Imports and the Global Supply Chain
A bigger factor than the effects of social distancing and stay at home lockdowns are the global impacts of COVID-19 on imports of food, home goods, and even pharmaceuticals.
- 80% of generic prescription medicines in the U.S. are produced in China.
- Much of the produce in grocery stores (especially in winter) is grown in Central and South America.
- Manufacturers face critical manpower shortages due to the pandemic and the shipment of raw materials especially from foreign sources may be compromised.
- Hoarding has stressed the just-in-time supply chain implemented across the U.S. resulting in recurring shortages of basic goods.
- Factory closures in China and the subsequent impact on supply chains led chief economist from research company Capital Economics, Neil Shearing, to warn last month that the coronavirus threatened the very nature of globalization itself.
Shearing summed it up with one statement,
What made the Great Depression so great was that there was a big fall in output and then it endured, for a long period of time.”
A Drastic Decline in Demand (Consumer Spending)
Consumer spending is the engine that drives the economy. Consumer spending makes up about 70% of the U.S. economy, so any disruption would have dire effects on growth. That spending has shifted dramatically.

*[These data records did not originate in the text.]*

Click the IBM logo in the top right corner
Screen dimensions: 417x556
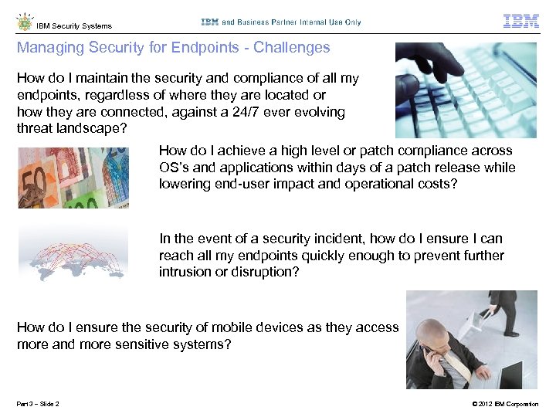pos(520,21)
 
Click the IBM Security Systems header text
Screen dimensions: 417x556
pos(74,26)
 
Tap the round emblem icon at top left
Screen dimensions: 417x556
pos(24,22)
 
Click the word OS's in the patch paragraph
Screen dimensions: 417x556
pos(177,168)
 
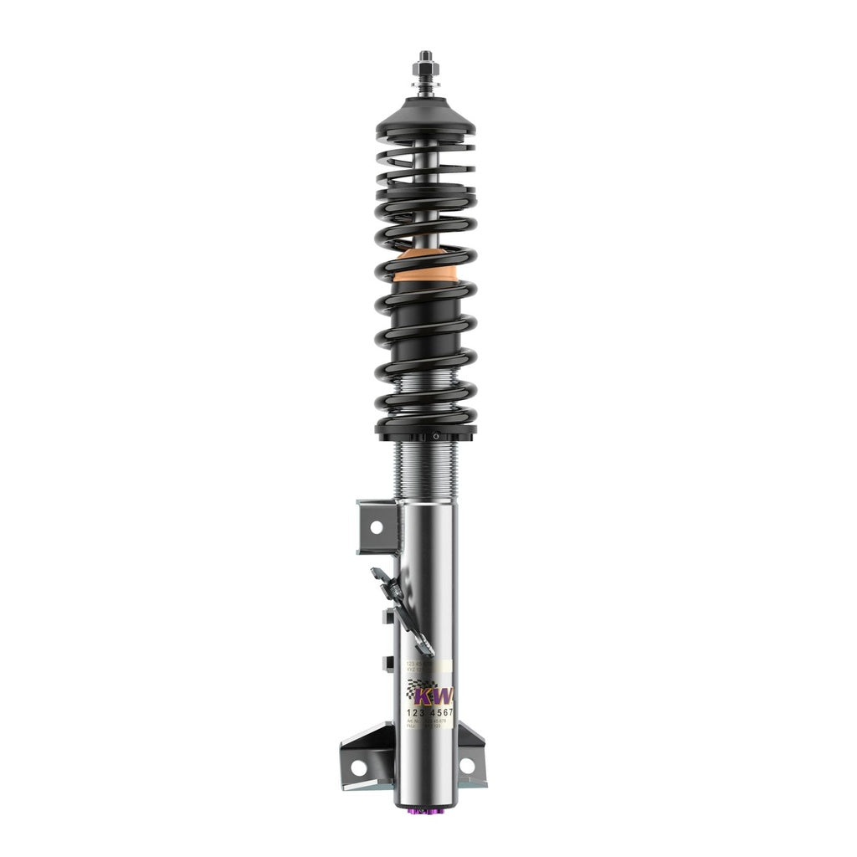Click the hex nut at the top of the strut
[425, 64]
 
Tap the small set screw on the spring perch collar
[435, 436]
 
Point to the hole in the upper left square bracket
[375, 526]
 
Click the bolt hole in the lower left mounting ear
[358, 766]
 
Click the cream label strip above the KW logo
[428, 667]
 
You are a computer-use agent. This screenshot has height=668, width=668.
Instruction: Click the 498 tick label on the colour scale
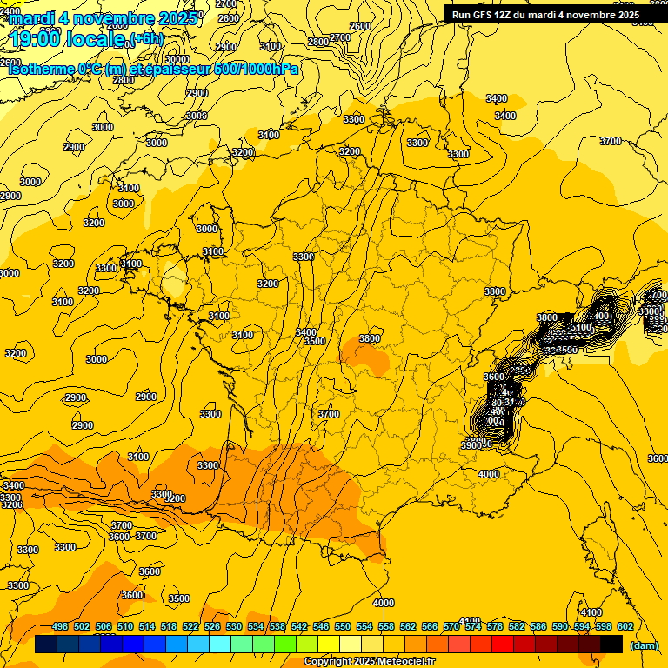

Spending is now directed to basic necessities and “essential” goods and services. You can still get gas at the gas station, but forget the latest fashions and manicures, and who wants to go house hunting with a Real Estate agent right now?
How we spend and what we choose to buy have become highly focused due to a variety of factors.
- We don’t want to risk going to a store and getting infected for a common luxury or single item.
- We’re worried about our job, investments, kids, the future, and would rather save than spend.
- We don’t want to incur any debt given unknowns related to our future employment or the current and future state of any investments.
That doesn’t mean people are simply going to stop spending. According to Impact Data Source, spending will go up in some categories and down in others.
- Internet, cable and wireless services
- Mortgage or rent
- Home cleaning supplies
- Real estate
- Auto and truck purchases
- Personal care products
- Hotels and resorts
- Air travel
- All other public transportation
- Car rentals
- Vehicle expenses
- Household furnishings and equipment
What becomes apparent from the data is that consumer spending has moved away from some big-ticket items to fundamental needs and necessities. As long as spending is driven by functional considerations, there is the possibility that the economy will see continually diminished growth.
It’s All a Question of Time
How long will the pandemic last? The current science indicates that until a vaccine is developed, the virus will not be contained and current behaviors will continue. That would indicate that the economic factors predicted for the next quarter will not improve for a year and a half.
It’s also unlikely the economy will magically rebound to previous levels a year and a half from now. The only thing that seems for certain is that the statistical measures that define a depression appear to have already been exceeded and will most likely continue into 2021.